The right hon. Gentleman may remember that during the coalition Government, we put measures through, agreed at European level, for a directive on transparency on payments made by the extractive industries across the developing world because of concerns about corruption with respect to mining in particular. That created greater transparency. The same approach could be taken on the tax issues that he is raising.
Yes, the extractive industry transparency initiative, which has been led by a former Member of this House, Clare Short, for some time, did a huge amount of good as, of course, have open registers, because open registers have continued that agenda of transparency. As I said at the outset, this agenda was championed and driven forward internationally through the British at the G8.
I agree with all the points that the right hon. Gentleman has been making. Does he accept that unless we can dig behind the accounts to see where companies, for example, inflate costs in countries where they can get lower tax rates and deflate costs in countries with higher tax rates, a tax strategy in itself is simply not going to ensure that we get behind how companies avoid paying tax in the countries where they earn the profits?
There is an important principle: while commercial confidentiality should not be compromised, we should move to greater transparency to tackle the problems that lie behind what the right hon. Gentleman is saying. I agree with that and I think that there is common cause across the House that that is what we want to do. Clearly, getting a multinational standard will be the right result, but these things have to be led.
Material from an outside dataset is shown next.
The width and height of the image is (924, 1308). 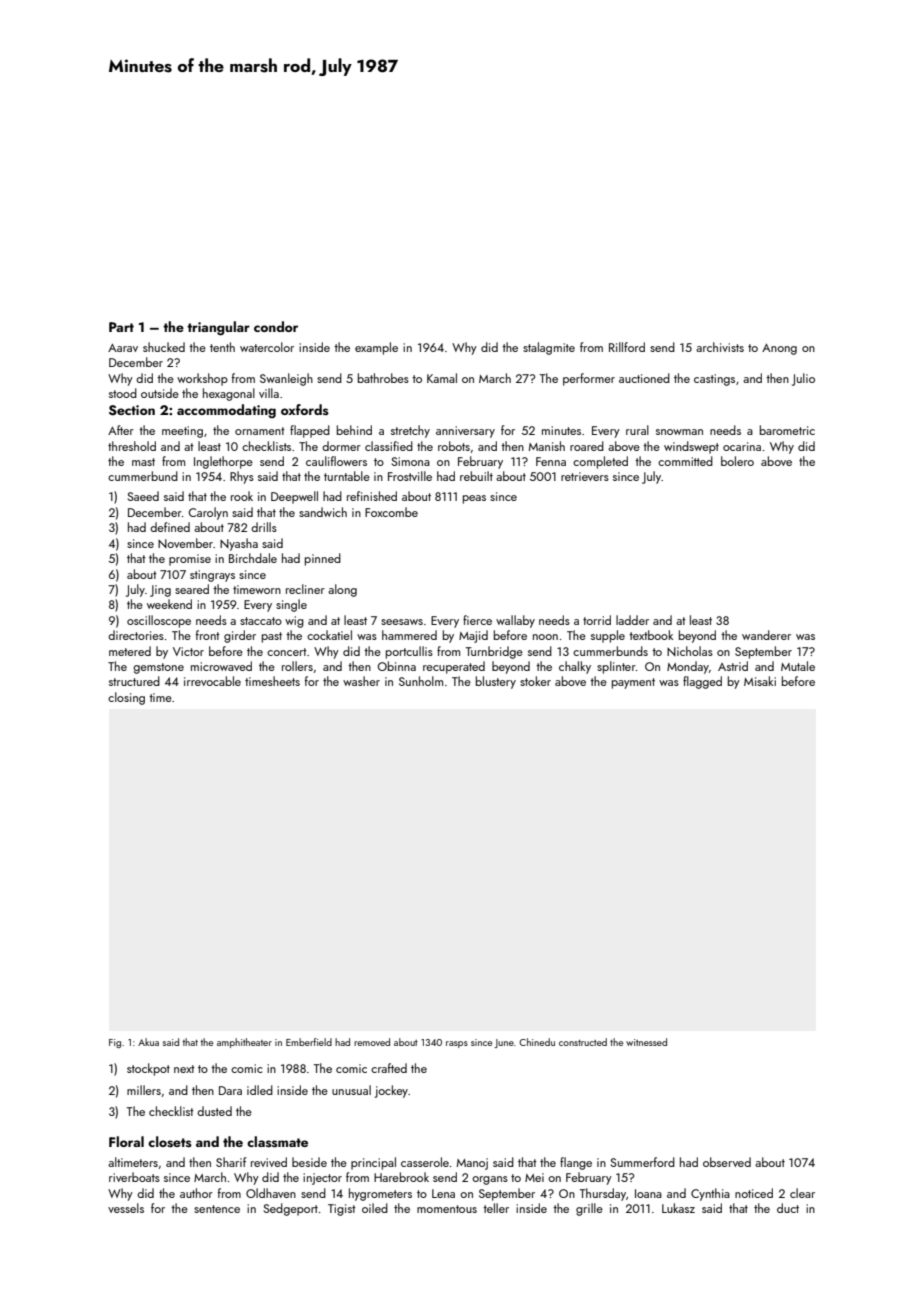 What do you see at coordinates (264, 527) in the image?
I see `drills` at bounding box center [264, 527].
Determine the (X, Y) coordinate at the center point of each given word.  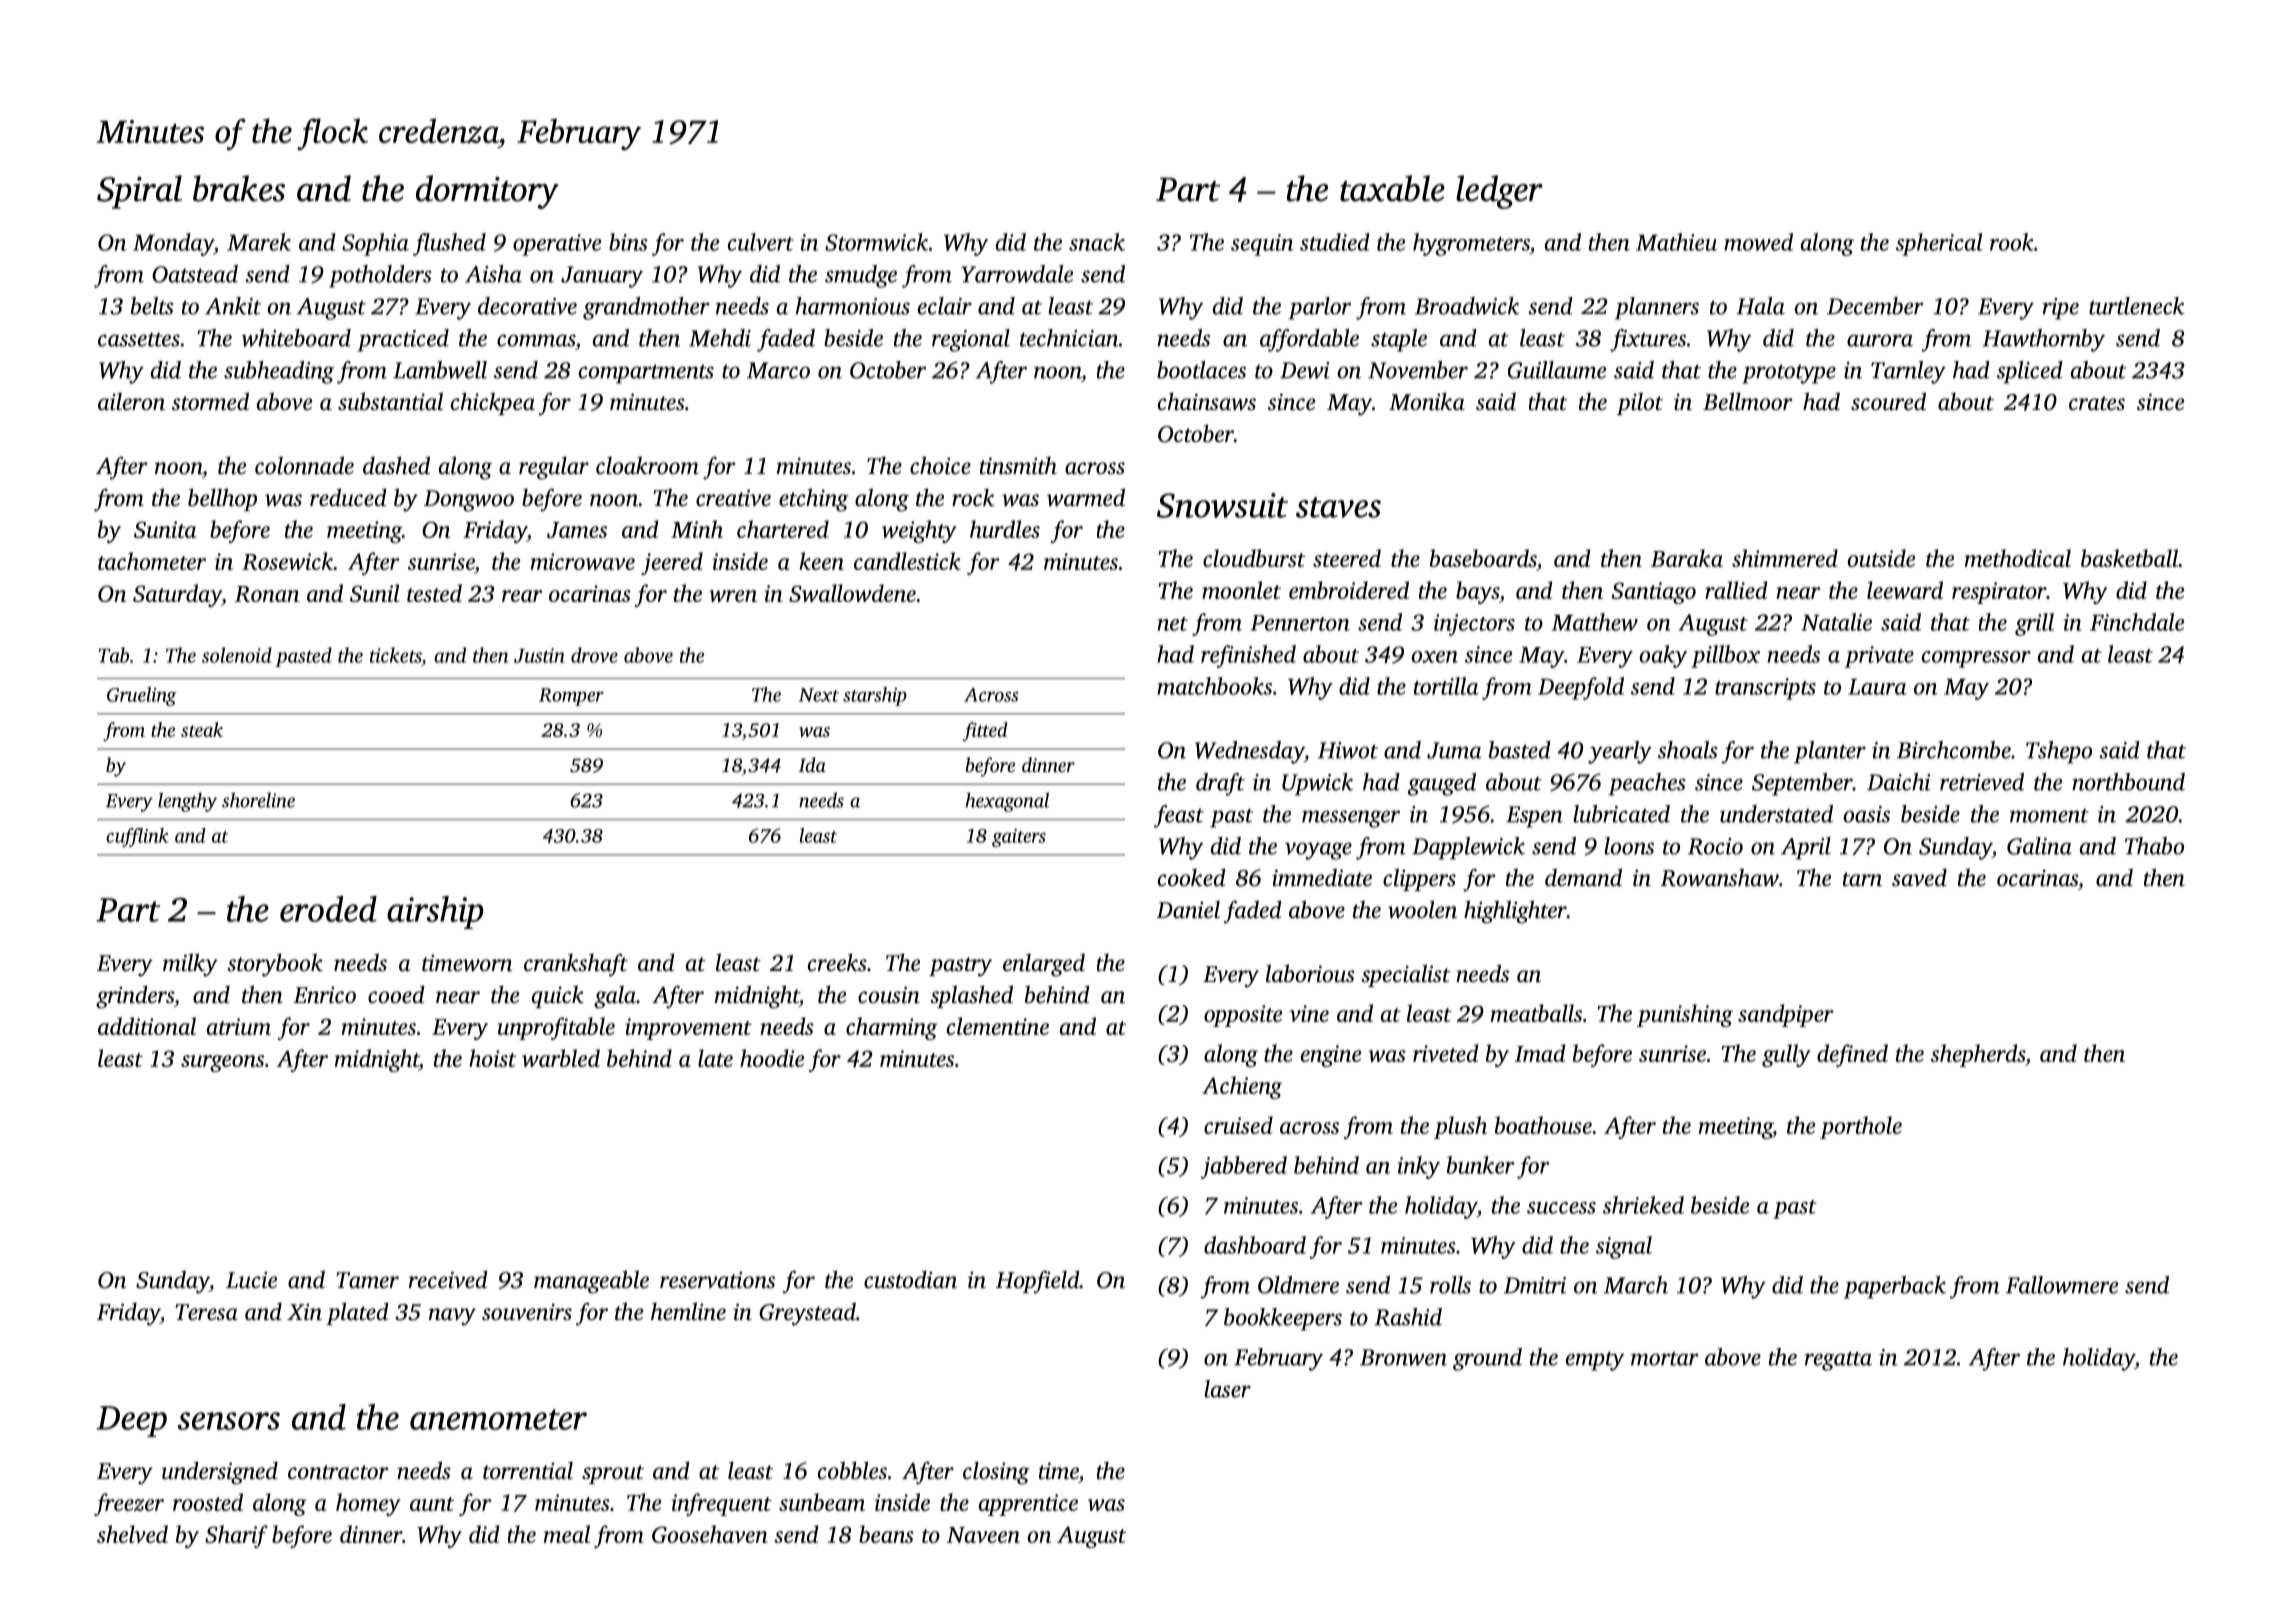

In summary, the new clause is part of the noble campaign that is supported across the House, to shine a light on the profit shifting, transfer pricing and tax haven abuse that is used to minimise tax liabilities. The House has already voted in favour of public country-by-country reporting through an amendment to the Finance Bill in 2016, which gave the Treasury the power to make the information public. My right hon. Friend the Financial Secretary will no doubt rely on the prayer of St Augustine, “O Lord, make me chaste, but not yet,” and argue that the UK would not want to implement this reform unilaterally, and he has already acknowledged, in a letter to the right hon. Member for Barking (Dame Margaret Hodge) dated 27 February this year, that a multinational agreement to do country-by-country reporting would be a good achievement, but I put it to him that that is too timid an approach.
As we contemplate Britain’s role post Brexit and we set out what we mean by global Britain, let my right hon. Friend stand tall, show leadership internationally, and follow the proud, confident example of David Cameron and George Osborne. Let global Britain lead by example, to the huge benefit of our domestic taxpayers and taxes, and for those in the poorest countries, whose mineral wealth is so often developed without their citizens reaping the benefits they should receive and that they deserve. This reform would be in the finest traditions of Britain’s past international development leadership, and I commend the new clause to the House.